◆ Exercise objective:
Below is a listing; restate from it, character for character, the lines beginning at the line holding "You are a GUI" and ending at the line holding "Task: Click the Keyboard icon tile", both included.

◆ Given records:
=== Section Start ===

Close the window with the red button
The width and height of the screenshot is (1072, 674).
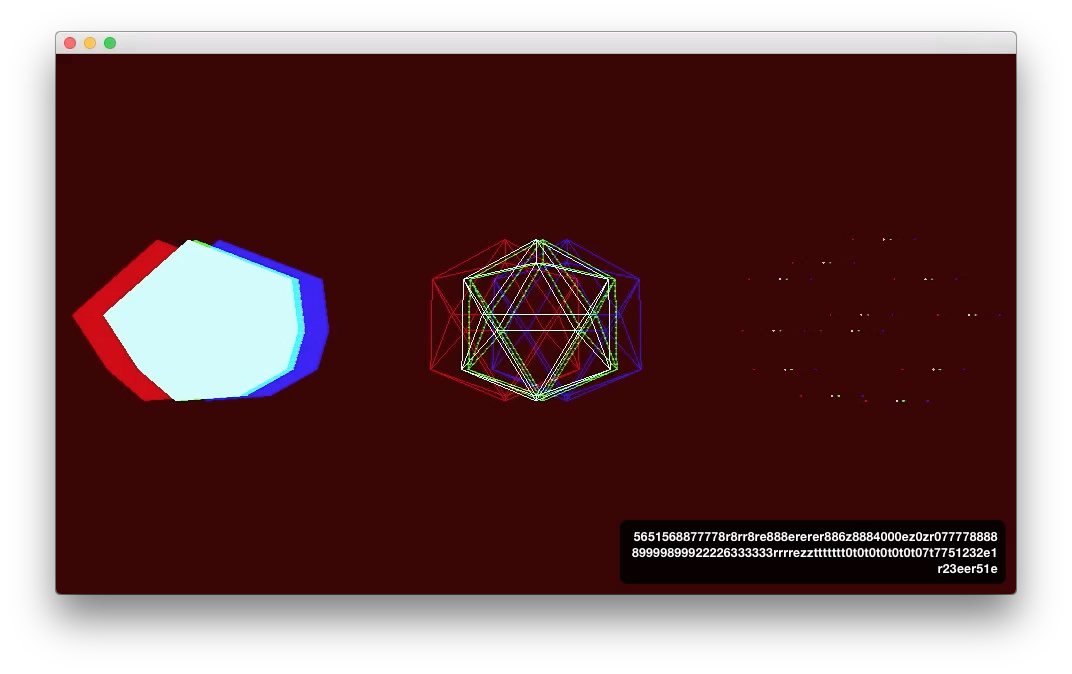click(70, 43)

=== Section End ===
=== Section Start ===

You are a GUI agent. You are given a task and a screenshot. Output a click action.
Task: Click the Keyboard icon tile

=== Section End ===
=== Section Start ===

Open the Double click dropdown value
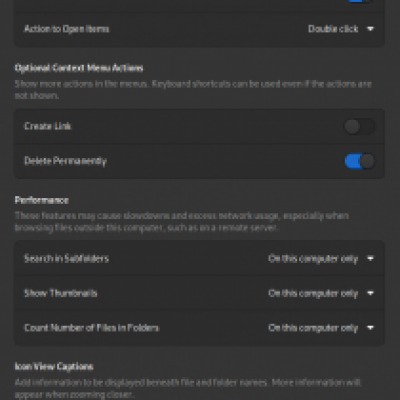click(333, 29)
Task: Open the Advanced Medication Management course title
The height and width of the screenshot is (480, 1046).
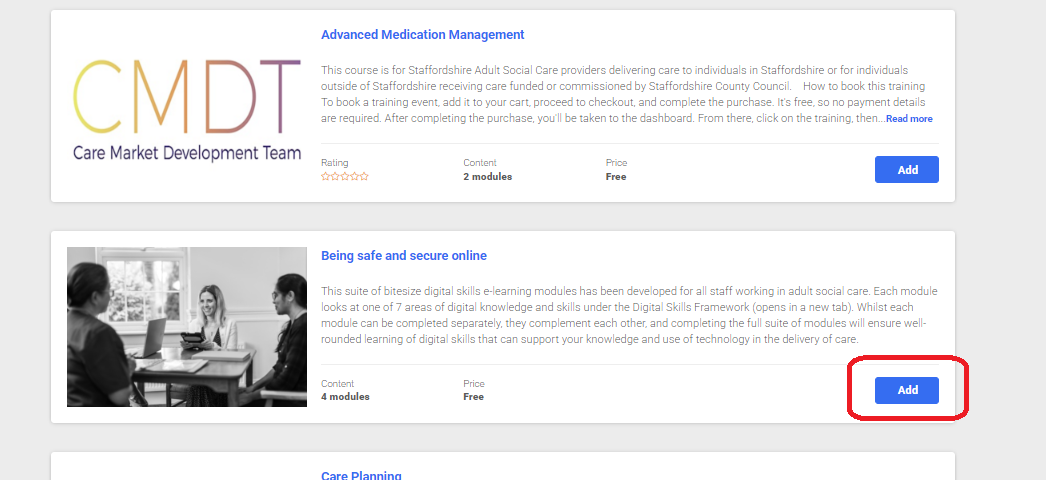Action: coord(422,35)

=== Section End ===

◆ Output for this exercise:
You are a GUI agent. You are given a task and a screenshot. Output a click action.
Task: Click the Keyboard icon tile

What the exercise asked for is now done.